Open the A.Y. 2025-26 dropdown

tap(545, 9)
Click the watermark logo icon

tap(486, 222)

--

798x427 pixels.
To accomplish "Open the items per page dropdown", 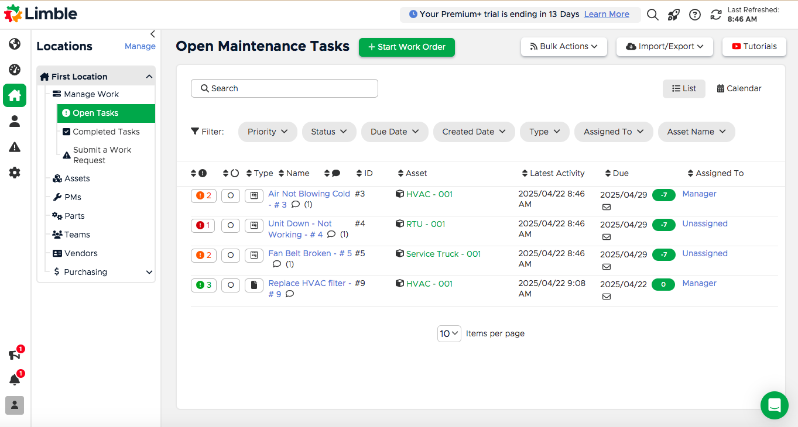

---

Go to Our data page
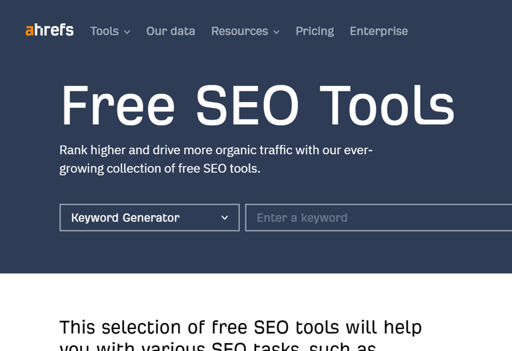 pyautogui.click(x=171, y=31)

- **Task objective**
Your copy should hold only the lines above from the one containing "798x427 pixels." through the one containing "the items per", exactly as written and free of pictures.

- **Reply to the task**
798x427 pixels.
To accomplish "Open the items per page dropdown", 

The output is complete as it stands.